The ability to convert value to a common “currency”.
In effect, Cost of Delay assumes a level of corporate maturity.
The ability to estimate value
Todd Little wrote an excellent paper that shows the difference between actual effort and estimated effort follows a log-normal distribution ( Troy Magennis would argue that its a Weibull distribution ). IT professionals are pretty good at estimating things it would seem. The same is not true when it comes to estimating value or return. I once worked on a project where the business case estimated the annual profit for an investment would be €100M. In the first year, the investment gave a revenue of only €500K. The estimate of return was out by several orders of magnitude.
Lean Startup and a experimental metric based approach to predicting the improvement in a metric is a much more accurate approach but still is not that accurate.
Rather than a single value, estimates should take the form of a range with a confidence interval. For example, the return will be $1,000 to $1,000,000 with a 90% confidence interval. (Check out Doug Hubbard’s presentation )
So which is the better investment, the one that delivers -$50,000 to $2,000,000 with a 90% confidence interval, or one that delivers $1,000 to $1,000,000 with a 80% confidence interval. My maths is not good enough to compare these two investments. Now let’s consider that this is the cost of delay for the two investments. Which do I choose.
It is quite likely that the two or more potential investments are from different people or groups. How do we ensure that they have adopted a consistent estimation process. One possible solution is to engage the finance department to act of the coaches for putting together business cases. The finance department should not tell people how to build business cases, instead they should coach people and share useful practices. ( I almost wrote share “best practices” but could not face the strangling sound from Dave Snowden). The finance department can ensure a level playing field and help raise the game for the people writing business cases.
The ability to convert value to a common “currency”
Not all value is equal!
With the rise of business metrics, it is possible and desirable for organisations to focus on a particular part of the “funnel” that does not directly lead to a “dollar” value. An investment may be to increase the number of installed customers, or improve the usage or stickiness of customers.
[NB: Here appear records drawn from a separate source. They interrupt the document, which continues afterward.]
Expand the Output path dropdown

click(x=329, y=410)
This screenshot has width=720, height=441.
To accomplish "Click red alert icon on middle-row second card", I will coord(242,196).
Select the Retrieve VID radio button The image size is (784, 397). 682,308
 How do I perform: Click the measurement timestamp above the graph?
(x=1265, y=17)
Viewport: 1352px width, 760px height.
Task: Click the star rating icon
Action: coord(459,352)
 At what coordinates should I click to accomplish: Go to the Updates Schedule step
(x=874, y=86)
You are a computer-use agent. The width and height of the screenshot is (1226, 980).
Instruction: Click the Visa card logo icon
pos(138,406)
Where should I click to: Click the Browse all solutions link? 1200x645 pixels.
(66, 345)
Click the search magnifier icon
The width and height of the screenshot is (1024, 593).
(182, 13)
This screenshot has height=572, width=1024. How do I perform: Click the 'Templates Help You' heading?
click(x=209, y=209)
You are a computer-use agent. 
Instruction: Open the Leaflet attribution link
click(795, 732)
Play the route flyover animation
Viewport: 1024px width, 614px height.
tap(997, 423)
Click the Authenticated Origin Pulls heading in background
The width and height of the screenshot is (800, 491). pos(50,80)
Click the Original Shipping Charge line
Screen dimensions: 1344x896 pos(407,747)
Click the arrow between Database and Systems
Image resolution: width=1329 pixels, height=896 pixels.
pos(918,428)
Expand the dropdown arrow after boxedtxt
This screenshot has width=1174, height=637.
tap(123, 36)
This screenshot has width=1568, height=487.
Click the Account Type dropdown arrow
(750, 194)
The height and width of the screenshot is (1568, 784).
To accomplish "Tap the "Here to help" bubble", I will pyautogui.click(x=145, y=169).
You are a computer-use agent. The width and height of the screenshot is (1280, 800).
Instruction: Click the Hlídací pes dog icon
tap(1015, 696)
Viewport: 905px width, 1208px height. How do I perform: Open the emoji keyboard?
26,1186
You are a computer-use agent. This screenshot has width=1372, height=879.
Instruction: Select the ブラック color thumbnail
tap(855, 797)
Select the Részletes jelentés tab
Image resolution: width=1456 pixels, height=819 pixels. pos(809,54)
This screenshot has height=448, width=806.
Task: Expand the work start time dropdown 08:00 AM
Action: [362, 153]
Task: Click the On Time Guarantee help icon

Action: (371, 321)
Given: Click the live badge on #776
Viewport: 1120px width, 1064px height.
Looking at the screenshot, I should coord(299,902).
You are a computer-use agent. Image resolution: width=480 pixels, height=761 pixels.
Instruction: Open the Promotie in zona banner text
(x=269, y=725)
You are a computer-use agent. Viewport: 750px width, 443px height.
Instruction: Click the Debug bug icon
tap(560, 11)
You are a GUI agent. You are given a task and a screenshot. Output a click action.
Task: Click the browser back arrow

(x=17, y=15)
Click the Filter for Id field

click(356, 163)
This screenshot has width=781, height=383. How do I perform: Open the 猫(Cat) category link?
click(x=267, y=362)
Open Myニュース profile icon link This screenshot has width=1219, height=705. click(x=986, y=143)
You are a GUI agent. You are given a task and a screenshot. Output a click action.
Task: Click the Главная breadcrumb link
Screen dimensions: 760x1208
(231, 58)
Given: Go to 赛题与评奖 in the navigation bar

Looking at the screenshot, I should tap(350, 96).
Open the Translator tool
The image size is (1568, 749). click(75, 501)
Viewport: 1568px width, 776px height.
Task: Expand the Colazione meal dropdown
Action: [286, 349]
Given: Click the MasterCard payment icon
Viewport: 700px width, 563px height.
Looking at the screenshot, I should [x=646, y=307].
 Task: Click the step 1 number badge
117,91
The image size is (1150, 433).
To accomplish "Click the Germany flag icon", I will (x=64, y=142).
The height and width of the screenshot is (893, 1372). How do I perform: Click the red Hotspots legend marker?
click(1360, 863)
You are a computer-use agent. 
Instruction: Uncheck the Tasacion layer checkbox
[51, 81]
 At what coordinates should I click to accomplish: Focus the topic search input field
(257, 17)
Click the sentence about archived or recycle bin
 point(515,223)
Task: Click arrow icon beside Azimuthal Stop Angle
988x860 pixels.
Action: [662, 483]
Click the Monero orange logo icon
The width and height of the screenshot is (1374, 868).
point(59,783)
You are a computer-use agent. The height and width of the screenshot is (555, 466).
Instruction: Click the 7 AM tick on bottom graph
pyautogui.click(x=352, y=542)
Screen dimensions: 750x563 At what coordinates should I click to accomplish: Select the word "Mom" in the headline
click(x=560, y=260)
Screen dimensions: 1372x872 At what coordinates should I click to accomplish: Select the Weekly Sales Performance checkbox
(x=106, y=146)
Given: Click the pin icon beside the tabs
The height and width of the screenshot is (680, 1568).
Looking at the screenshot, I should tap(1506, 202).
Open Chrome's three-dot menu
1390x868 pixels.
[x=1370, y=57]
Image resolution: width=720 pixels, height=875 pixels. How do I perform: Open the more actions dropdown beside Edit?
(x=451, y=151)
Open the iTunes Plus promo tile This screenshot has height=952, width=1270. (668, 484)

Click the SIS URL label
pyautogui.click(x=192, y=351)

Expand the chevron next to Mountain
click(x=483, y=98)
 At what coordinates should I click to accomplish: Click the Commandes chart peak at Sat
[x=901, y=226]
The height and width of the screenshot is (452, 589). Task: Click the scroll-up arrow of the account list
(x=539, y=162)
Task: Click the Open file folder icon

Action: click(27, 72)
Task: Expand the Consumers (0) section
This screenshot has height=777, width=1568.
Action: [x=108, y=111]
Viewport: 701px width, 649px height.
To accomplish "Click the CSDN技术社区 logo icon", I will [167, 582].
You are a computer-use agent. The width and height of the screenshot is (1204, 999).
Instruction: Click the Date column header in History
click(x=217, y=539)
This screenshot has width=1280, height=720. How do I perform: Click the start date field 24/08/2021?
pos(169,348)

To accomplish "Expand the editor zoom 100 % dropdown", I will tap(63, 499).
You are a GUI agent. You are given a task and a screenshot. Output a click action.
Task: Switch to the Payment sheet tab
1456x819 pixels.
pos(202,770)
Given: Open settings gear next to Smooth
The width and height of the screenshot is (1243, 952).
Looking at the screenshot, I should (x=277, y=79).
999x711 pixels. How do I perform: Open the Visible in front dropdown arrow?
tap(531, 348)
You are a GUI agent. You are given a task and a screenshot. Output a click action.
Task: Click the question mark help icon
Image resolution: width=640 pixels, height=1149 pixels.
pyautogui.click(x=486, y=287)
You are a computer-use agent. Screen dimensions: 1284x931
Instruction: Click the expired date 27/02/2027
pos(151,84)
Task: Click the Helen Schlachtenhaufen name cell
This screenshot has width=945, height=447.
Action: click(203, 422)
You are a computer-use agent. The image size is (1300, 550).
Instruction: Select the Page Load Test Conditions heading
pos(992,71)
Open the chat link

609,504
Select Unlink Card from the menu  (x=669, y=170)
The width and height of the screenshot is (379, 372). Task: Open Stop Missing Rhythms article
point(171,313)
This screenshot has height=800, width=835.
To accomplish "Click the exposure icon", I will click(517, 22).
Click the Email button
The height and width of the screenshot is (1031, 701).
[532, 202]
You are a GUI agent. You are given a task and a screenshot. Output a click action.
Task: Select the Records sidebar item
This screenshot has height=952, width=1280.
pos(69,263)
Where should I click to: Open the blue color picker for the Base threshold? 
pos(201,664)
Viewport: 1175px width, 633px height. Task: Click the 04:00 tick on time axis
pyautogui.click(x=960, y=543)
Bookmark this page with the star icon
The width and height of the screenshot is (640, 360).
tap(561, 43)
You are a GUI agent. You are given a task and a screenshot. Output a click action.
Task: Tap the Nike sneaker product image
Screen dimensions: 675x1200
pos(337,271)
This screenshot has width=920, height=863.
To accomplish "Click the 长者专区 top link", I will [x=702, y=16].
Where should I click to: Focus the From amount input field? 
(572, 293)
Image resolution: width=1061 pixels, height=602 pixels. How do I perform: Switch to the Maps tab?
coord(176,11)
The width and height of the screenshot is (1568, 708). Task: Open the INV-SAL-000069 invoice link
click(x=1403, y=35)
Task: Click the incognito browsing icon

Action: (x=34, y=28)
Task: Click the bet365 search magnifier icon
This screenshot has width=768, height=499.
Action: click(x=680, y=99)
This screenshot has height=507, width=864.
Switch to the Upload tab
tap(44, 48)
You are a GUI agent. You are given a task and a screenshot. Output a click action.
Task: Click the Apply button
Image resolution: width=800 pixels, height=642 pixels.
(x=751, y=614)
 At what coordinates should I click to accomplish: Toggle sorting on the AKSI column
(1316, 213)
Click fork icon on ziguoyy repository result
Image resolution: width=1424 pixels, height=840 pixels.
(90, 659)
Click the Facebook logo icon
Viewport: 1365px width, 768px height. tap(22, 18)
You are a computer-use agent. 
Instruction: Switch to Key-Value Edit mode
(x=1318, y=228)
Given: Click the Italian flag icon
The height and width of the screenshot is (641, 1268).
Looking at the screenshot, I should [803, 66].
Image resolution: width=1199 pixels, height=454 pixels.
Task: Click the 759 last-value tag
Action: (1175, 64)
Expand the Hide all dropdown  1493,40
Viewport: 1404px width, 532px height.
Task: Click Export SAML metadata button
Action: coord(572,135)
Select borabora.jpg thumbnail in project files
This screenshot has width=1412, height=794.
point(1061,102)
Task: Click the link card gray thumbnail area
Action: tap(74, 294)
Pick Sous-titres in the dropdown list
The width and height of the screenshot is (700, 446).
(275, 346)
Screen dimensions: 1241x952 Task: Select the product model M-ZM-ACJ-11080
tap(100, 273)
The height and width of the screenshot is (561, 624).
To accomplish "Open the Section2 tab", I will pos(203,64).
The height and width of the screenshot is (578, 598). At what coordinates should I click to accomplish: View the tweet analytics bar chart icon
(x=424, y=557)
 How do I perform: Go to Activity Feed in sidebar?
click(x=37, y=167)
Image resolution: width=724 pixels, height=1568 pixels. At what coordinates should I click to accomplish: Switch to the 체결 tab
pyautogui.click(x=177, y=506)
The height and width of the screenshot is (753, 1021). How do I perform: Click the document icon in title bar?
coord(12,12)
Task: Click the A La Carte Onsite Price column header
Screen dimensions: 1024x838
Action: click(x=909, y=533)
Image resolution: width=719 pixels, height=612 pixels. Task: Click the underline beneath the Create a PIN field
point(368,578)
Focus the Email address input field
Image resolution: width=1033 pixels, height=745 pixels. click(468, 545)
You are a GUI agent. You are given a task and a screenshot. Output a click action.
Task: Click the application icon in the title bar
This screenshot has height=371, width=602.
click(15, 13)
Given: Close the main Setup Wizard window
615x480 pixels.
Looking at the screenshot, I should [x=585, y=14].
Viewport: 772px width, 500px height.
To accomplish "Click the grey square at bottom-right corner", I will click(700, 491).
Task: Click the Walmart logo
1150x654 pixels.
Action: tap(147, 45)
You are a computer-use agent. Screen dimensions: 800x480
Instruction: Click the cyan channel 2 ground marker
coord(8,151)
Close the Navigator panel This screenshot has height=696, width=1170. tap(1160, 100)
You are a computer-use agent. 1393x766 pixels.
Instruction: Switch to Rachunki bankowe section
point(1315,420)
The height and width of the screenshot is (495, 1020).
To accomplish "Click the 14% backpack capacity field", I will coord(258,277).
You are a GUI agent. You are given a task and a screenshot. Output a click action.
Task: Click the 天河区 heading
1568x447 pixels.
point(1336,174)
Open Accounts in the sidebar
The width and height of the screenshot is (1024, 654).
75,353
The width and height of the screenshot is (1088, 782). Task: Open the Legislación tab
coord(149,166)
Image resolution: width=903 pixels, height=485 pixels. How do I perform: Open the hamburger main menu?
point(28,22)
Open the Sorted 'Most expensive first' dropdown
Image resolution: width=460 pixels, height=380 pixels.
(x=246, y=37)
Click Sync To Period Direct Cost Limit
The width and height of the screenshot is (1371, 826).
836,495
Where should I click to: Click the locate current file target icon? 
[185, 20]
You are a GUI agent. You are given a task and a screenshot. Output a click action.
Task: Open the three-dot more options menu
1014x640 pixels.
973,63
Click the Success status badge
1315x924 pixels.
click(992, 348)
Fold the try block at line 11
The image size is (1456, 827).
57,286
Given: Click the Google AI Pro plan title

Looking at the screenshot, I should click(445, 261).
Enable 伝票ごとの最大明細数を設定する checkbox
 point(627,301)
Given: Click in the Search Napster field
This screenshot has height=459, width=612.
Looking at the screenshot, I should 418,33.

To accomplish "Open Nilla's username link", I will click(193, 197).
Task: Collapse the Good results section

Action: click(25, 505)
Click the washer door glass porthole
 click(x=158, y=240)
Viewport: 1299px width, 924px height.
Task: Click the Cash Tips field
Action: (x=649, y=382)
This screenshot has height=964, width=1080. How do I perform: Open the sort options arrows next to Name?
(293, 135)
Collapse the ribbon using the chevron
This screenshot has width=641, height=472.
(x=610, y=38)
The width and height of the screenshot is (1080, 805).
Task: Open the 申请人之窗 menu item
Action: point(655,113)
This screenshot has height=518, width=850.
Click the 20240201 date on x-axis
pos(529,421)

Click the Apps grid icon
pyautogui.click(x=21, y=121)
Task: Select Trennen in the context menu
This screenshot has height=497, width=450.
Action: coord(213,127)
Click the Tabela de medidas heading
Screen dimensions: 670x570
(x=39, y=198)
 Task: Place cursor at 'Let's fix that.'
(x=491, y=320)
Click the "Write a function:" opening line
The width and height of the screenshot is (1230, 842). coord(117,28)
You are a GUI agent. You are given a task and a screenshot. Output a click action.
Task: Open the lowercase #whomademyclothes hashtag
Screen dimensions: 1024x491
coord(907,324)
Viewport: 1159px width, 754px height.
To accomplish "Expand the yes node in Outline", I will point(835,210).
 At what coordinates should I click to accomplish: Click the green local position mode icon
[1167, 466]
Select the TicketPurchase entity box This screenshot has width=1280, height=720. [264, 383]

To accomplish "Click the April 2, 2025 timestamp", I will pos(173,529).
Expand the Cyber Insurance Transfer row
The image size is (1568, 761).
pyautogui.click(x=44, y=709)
Even with the same metric, there may be more value to customers on a particular platform, or in a geographical or demographic grouping. What are more valuable? Customers in the developed world or in developing markets? Teenagers or Pensioners?
In order to compare an investment to increase usage with teenagers in the USA versus revenue from Baby Boomers in Europe versus New customers in Brazil, the organisation needs an exchange rate to a single currency (The Corporate Peso or the “Corpeso”). This exchange rate needs to be set by the executives of the organisation taking into account market opportunities and the organisations vision. The exchange rate becomes a strategic tool to steer the software development investments. Some organisations may to choose a simpler approach and focus on a small handful of metrics instead.
Simplified Cost of Delay
It is possible to introduce as simplified version of cost of delay focusing on the two or three basic shapes. The delayed return is calculated by multiplying the rate of loss by the delay for a delayed product intro. A step cost for things like fines, and a total loss for things like missing the Christmas season.
There is a danger with introducing the simplified version in that people devalue cost of delay, especially as they are already doing the simple shapes. You risk that cost of delay is seen as adding unnecessary complexity to something simple. This may innoculate the organisation against using the full cost of delay in the future.
Cost of Delay is a great concept which will work well in certain contexts. If you try to implement it in more complex contexts, you need to consider the organisational maturity needed to support it.